School staff are entitled to a redundancy payment of up to 60 weeks' salary as part of the process.

As recently as 9 June, the department had written to principals and the chairs of affected schools' boards of governors saying that "all severance costs" for the 131 applications "would be funded" from the wider civil service scheme.

It warned that those redundancies could not be approved "unless, and until, the department has secured access" to the money for that scheme.

In that letter, they said "the situation regarding this fund remains unclear" and they were aware of "the uncertainty this creates for your school and teachers for whom applications for redundancy have been admitted and not been approved".

Two timetables

The Stormont House Agreement included plans for the Northern Ireland Executive to borrow up to £700m over four years to fund a civil service voluntary exit scheme.

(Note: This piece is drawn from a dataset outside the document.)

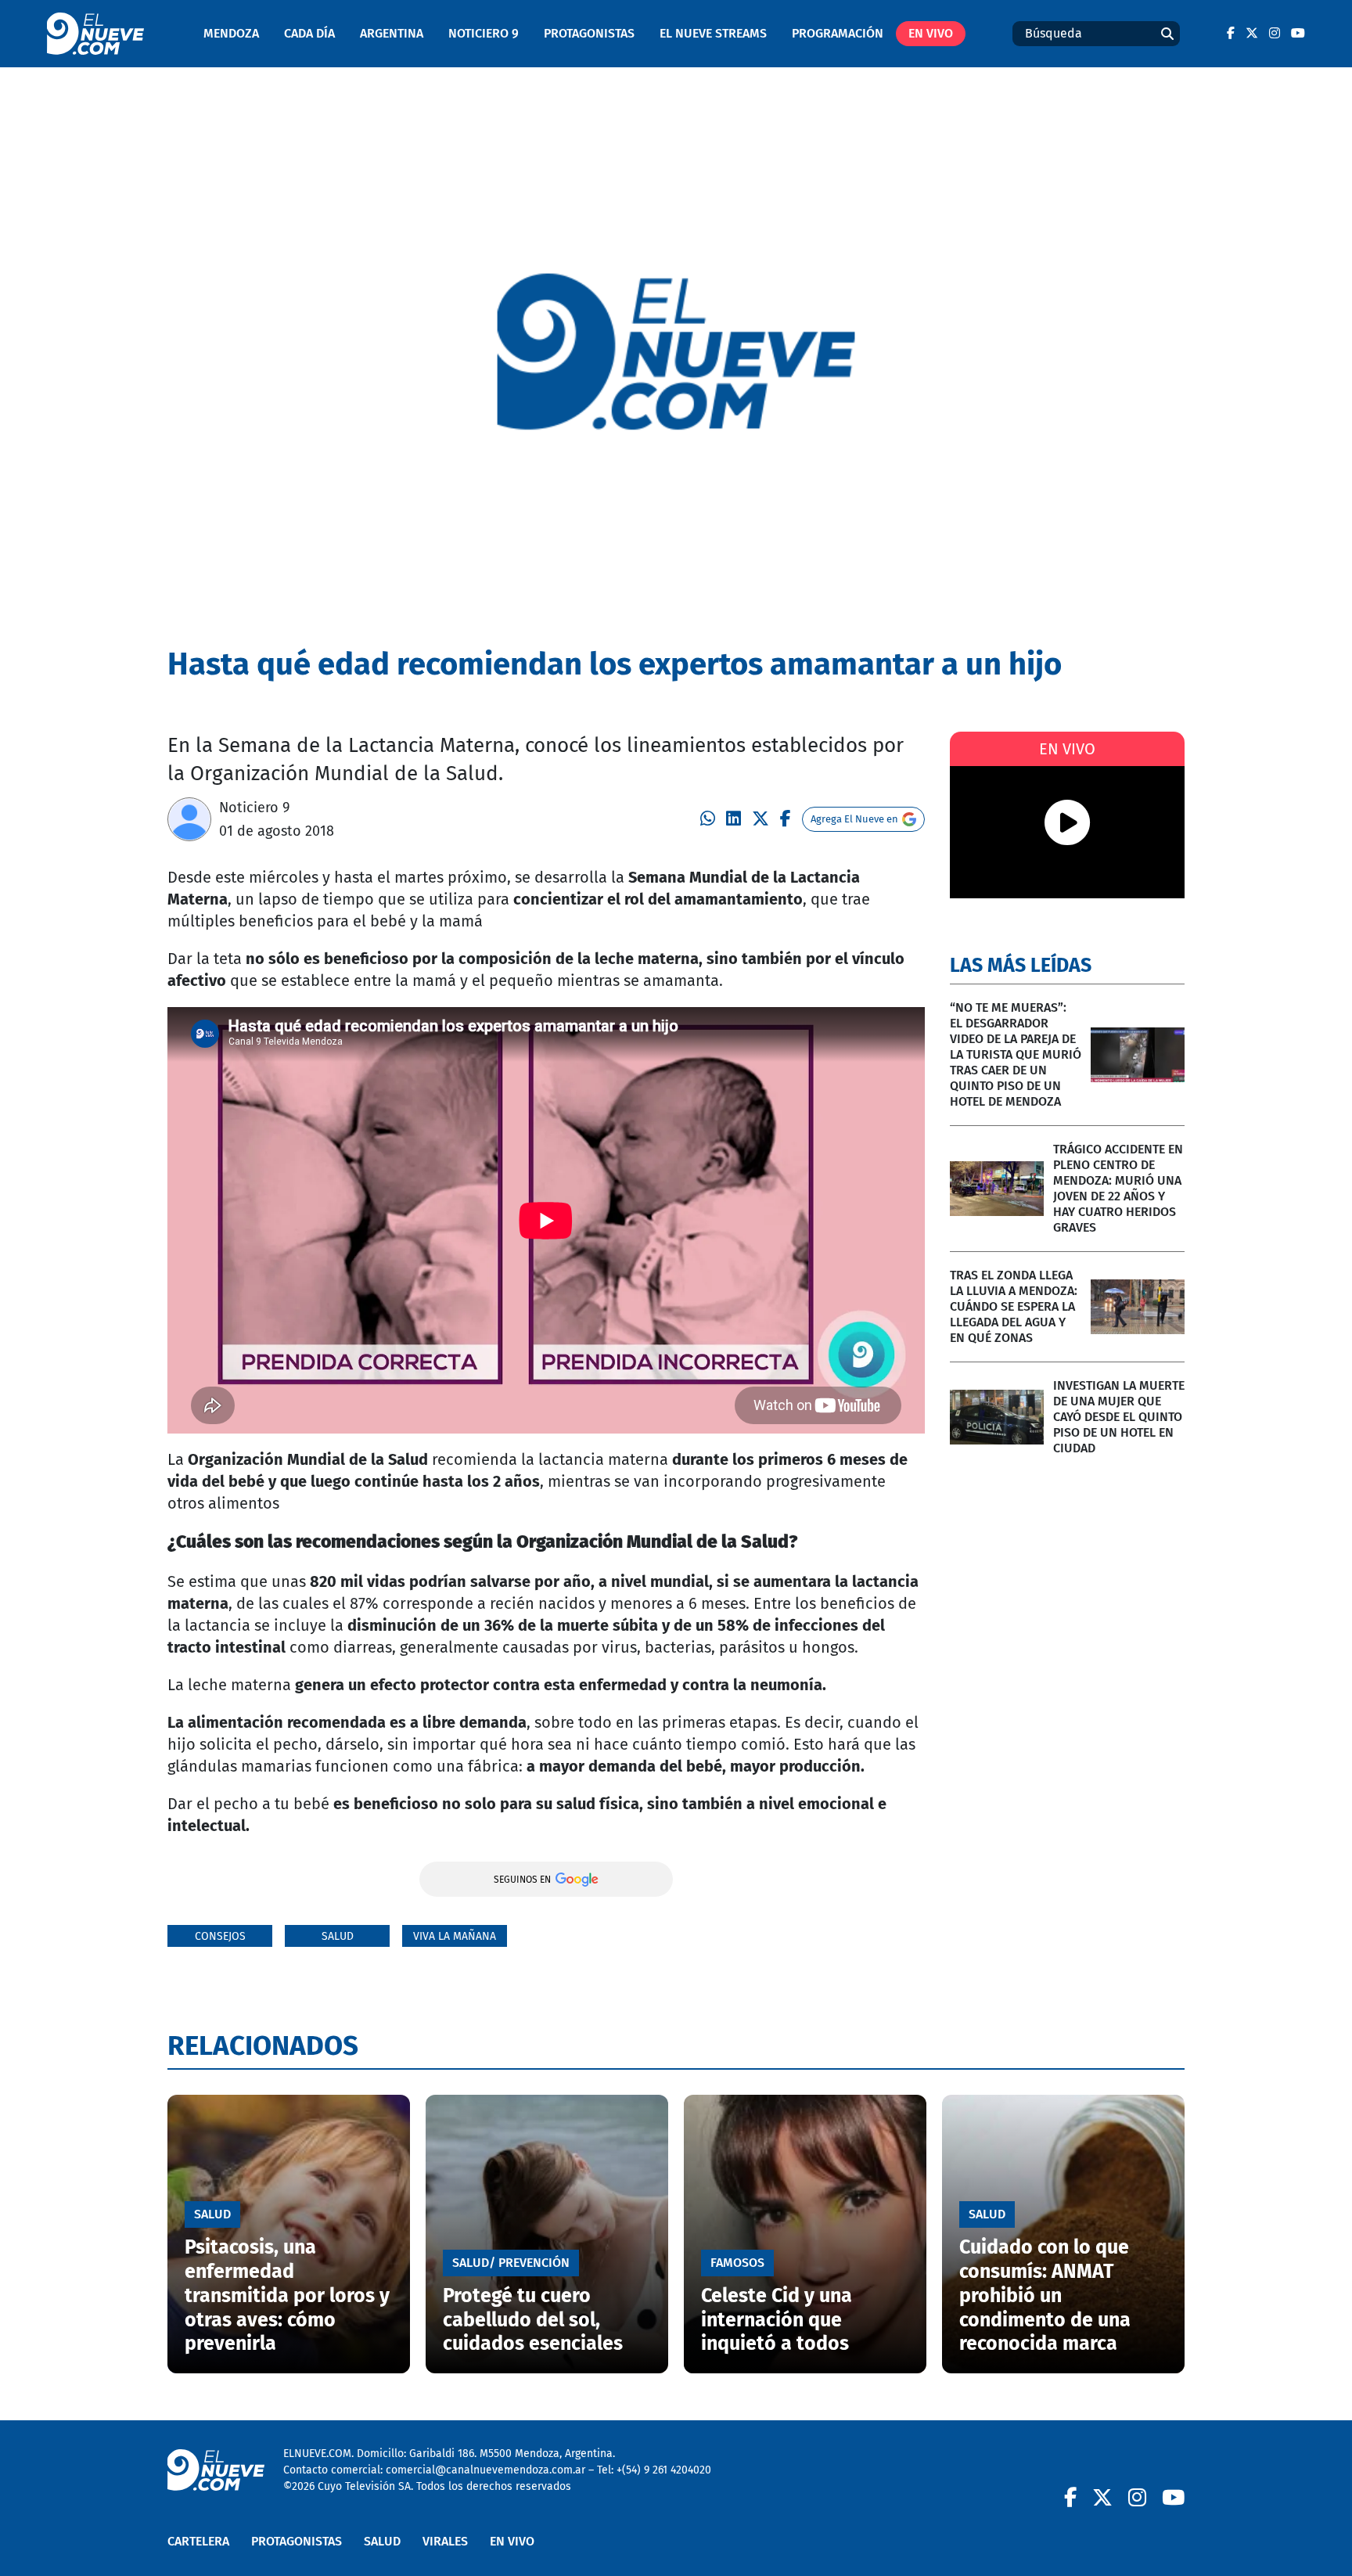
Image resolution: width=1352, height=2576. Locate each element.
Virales (445, 2541)
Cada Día (309, 33)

Of that figure, £200m was to be made available to fund public sector voluntary redundancies in 2015/16.

As a result of the uncertainty over the agreement, some schools had drawn up two timetables for the new school year in September, one that assumed the teacher would return and one that assumed they would not.

Last year, the department was criticised for its management of the teacher redundancy scheme.

A number of teachers who thought they were getting redundancy deals had them withdrawn just before the end of the 2013/14 school year.

Some of those teachers applied for redundancy again this year.

The Department of Education subsequently said it did not manage 2014's scheme as well as it could.